Grand Valley’s Jensen returns to roots to polish game for Trinidad

Tyler Jensen stands ready at the Gene Taylor’s batting cage.



Tyler Jensen’s first year at Trinidad State Junior College was a humbling one.

A four-sport athlete at Grand Valley High School, Jensen decided to pass up chances to play college football to pursue college baseball.

“I felt like I got a lot out of myself in football, and there was still more ability in baseball,” Jensen said. “I figured the most growing I would have to do was with baseball.”

When Jensen arrived at Trinidad, he was struggling with shoulder and elbow problems. His mechanics, along with the fact he wasn’t up to par with the kids who had come from Denver or Albuquerque were reasons he redshirted.

“That was probably the least favorite experience of my life,” Jensen said. “I never had to sit coming from a 2A school, but having to redshirt and watch every game from the bleachers, do stats and chase foul balls was awful.”

Jensen’s distaste for the sitting is understandable, since he had started for Grand Valley’s baseball team for four consecutive years. Although Jensen didn’t get to play in Trinidad’s games, he took advantage of playing and learning in practice.

“I had the best coaching I’d ever had in my life there,” Jensen said. “I learned so much about the sport of baseball.”

Jensen has shown off his growth while playing for the Gene Taylor’s U-18 competitive summer baseball team. Jensen plays third base and first base and also pitches.

He has a .281 batting average with 7 RBI, posting a 1-0 record and 3.28 ERA in 10 innings pitched.

He was recently selected to the all-tournament team at the Artie Escobado Tournament in Pueblo.

“He caught our eye swinging the bat at the tryout,” Gene Taylor’s coach Blaine Bernandes said.

“He’s impressed us offensively, he’s gotten a couple of big hits for us, and plays a good third base.”

Bernandes respects Jensen as a player, but he doesn’t understand how important selecting Jensen for the select team was for Jensen’s baseball future.

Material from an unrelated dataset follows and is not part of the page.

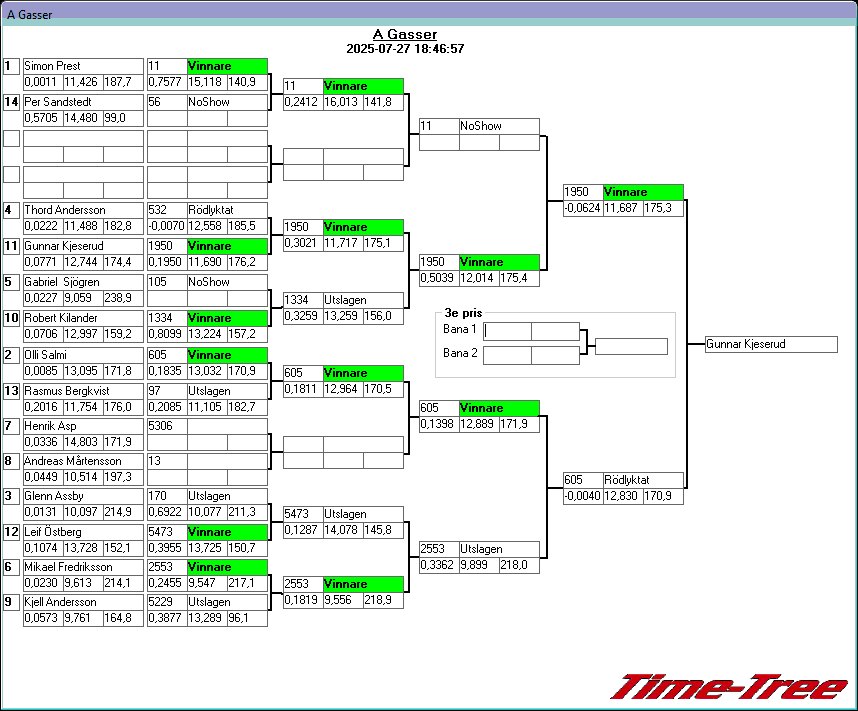Select the NoShow cell beside 105
Image resolution: width=858 pixels, height=711 pixels.
[x=227, y=282]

If Jensen hadn’t made the Gene Taylor’s team, he said he wasn’t sure if he would have returned to Trinidad in the fall.

“If I didn’t make this team, it was going to be hard to go back next year knowing that everyone was playing on competitive teams all summer while I was doing nothing,” Jensen said. “But when I found out I made this team it was motivating, because it meant I had one more summer of competitive baseball.”

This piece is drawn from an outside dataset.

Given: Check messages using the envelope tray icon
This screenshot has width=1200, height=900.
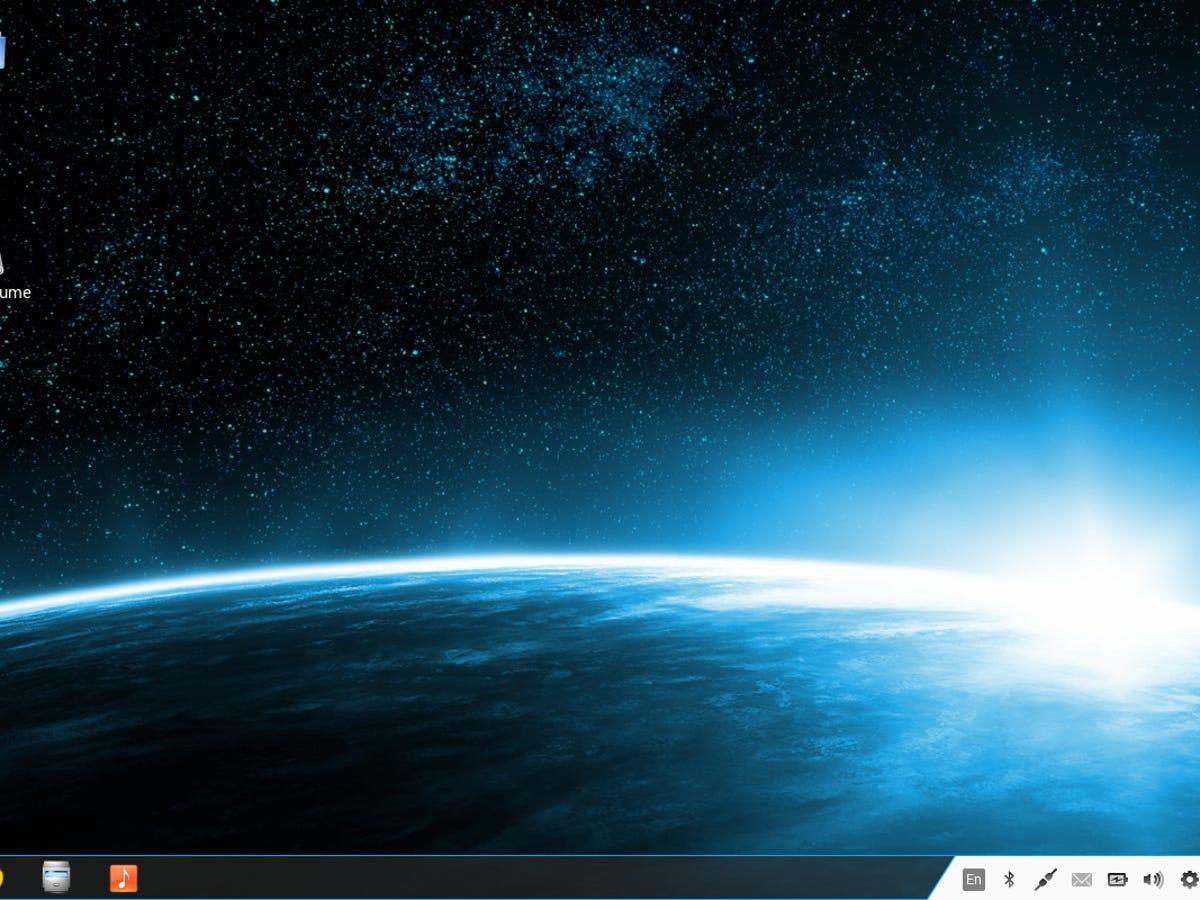Looking at the screenshot, I should [1081, 877].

Jensen is one of four players on the Gene Taylor’s roster who played at the collegiate level in 2009, and showcased one of the most important things he learned at Trinidad at a recent practice. Jensen stood at the cage at Gene Taylor’s crushing the ball off of a tee right up the middle of the cage. The simple drill changed Jensen as a player.

“I started hitting off a tee at Trinidad. I had never done that in high school, but if you can’t hit a ball back up the middle when it’s sitting still, you can’t hit a ball that’s moving,” Jensen said. “It changed everything, where my hands were, where my weight was distributed, and what I did with my hands. It was crazy.”

As for the rest of the summer, Jensen hopes to lift his average back above .300 and help the Taylor’s team improve on its 5-8 record.

“It’s a new team, but we have been getting better,” Jensen said.

The Taylor’s team is showing progress, finishing third at last weekend’s Artie Escobado Tournament, losing only one game. This weekend the Taylor’s team plays in the Hank Molina Tournament in Farmington, N.M.